Mooney could not hear Ranevy breathe, but a certain tension seemed to rise.

"There is no one else here." Ranevy declared.

"Security cameras, sir. In the hallways, the elevators, the stairwells, the bar and the dining room. You have brought three people—known to us and the local police as escorts—into your suite over the last three nights. And they have not left."

Mooney felt Ranevy smile, and quietly took a few steps into the main room, laying a reassuring hand on the heavy felt drapes. "You are hear to arrest me?" the voice came from behind him.

"No, sir. I am a house detective. I am not a member of the police, and I do not have powers of arrest. Nor, for that matter, am I here to help resolve issues that the guests might have regarding lost or stolen items. I am employed to protect the hotel."

"Is that a threat?" Ranevy's voice was directly behind him.

"It need not be, sir. Provided that there is no particular issue that threatens the interests of the hotel or its reputation."

"I think you have no power or authority here, detective. I have paid for this room, and I know the laws: you cannot evict me. What I do here is my affair. Go, and tell that to your management."

Mooney closed his eyes and ripped back the sash on the curtain, stepping away. Sunlight, bright and warm, flooded through half the room. Ranevy did not even have time to scream, falling backwards, stricken by the light. The house dick kept to the shadows as the light did it's work. The bare chest seemed to go translucent as it soaked up the pulsing rays, then began to quietly smolder from within. Pockets of flesh between the ribs fell in, revealing glowing coals like a cigarette. Moonlight, Mooney knew, rejuvenated some of them; and moonlight was only reflected sunlight. Too much was like an overdose...

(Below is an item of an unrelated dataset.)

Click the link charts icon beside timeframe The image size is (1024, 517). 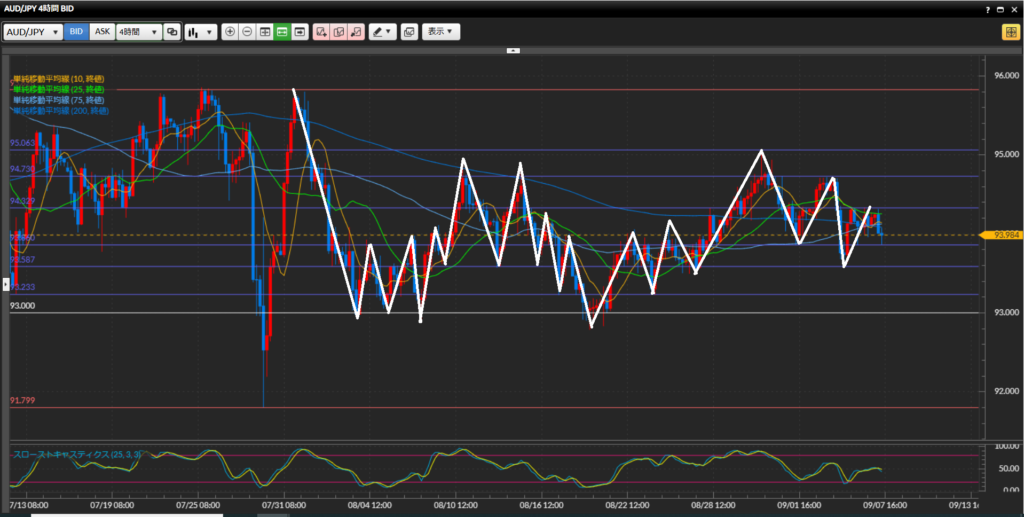pos(172,32)

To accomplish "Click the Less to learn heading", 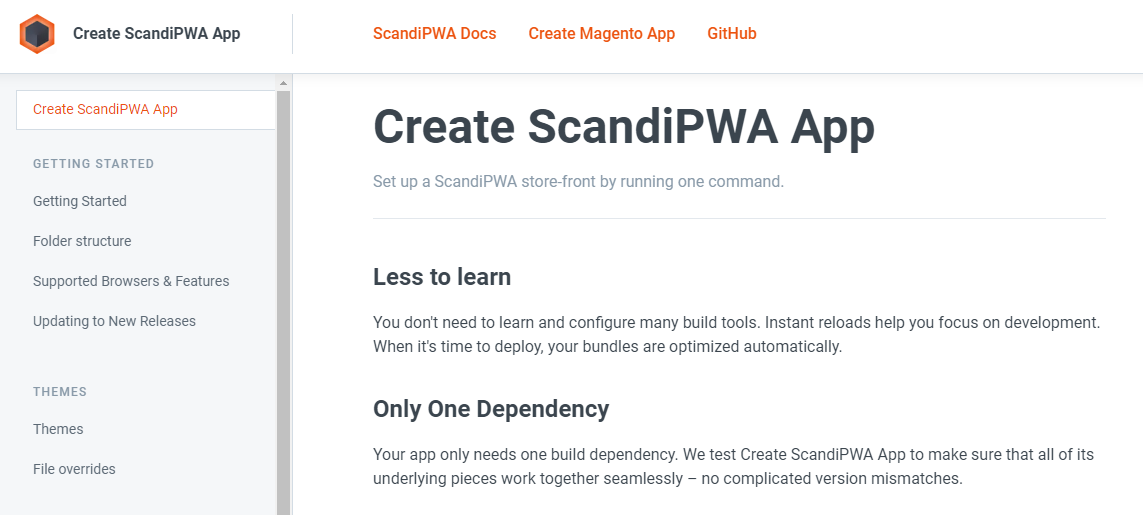I will tap(442, 277).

He waited until most of the surface flesh was reduced to gray ash, which began to float upwards on drafts of warm air from the still glowing bones. Then he carefully lifted a lamp from the table, unplugged it, and began using the heavy base to pulp the dry, gray bones until nothing left resembled a human. The teeth he picked out with a handkerchief and stuck in his pockets. A few more minutes with the Goodman's particular version of Gideon's—a curious affair that was bound in real dark green leather, and which contained a special appendix with red-dyed pages covering several useful formulae—settled the most pressing matter. Then Mooney began a systematic search of the suite.

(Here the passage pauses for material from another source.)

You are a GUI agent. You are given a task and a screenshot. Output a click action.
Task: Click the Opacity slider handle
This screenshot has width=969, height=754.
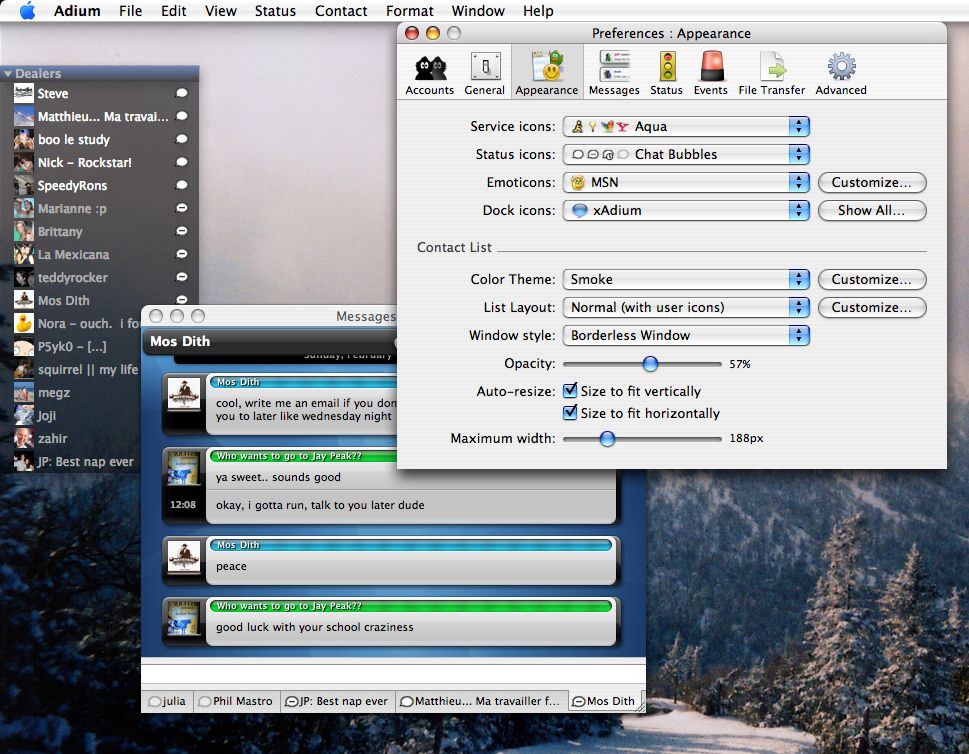coord(650,364)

What was left of the escorts were on the bed, in no shape to leave under their own power, but alive. Mooney picked up the phone and dialed the front desk.

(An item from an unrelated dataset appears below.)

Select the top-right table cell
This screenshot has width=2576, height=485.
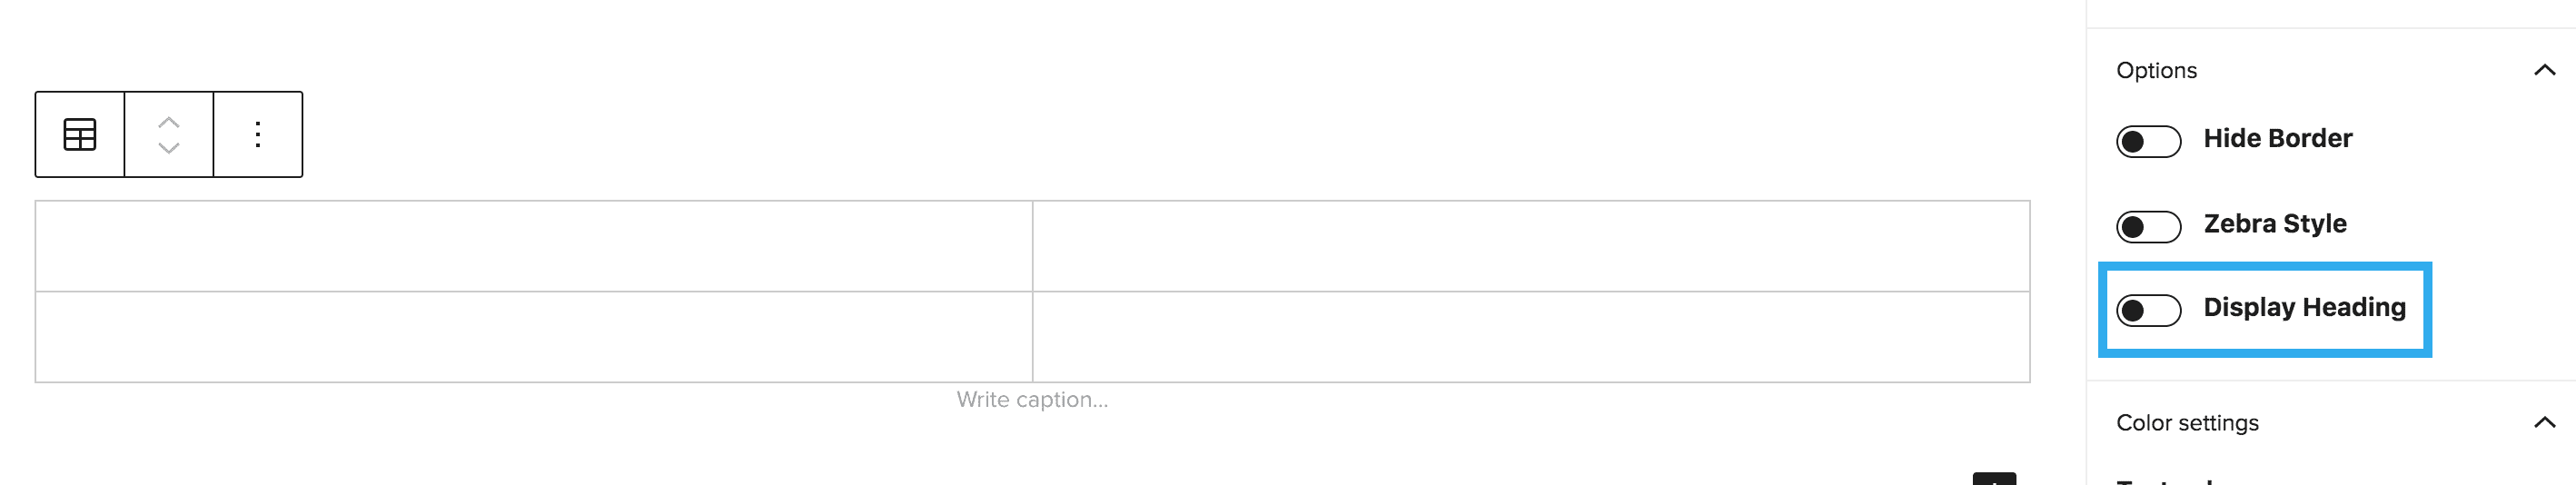[x=1530, y=246]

"This is Mooney in Fourteen-oh-Twelve. Mr. Ranevy is checking out. He has left a bit of a mess in the suite, and has left some luggage behind, as well as a few companions that are the worse for wear. Send up a few wheelchairs, and we'll get take them down the freight to the loading dock: call a few cabs to get them home. When that's done, have the bellboy fetch the luggage downstairs, and tell room service to tidy up." He paused, and stared at the state of the suite. "Charge the damages to Mr. Ranevy's credit card. I'll take some pictures, just in case, but I doubt they will be disputed."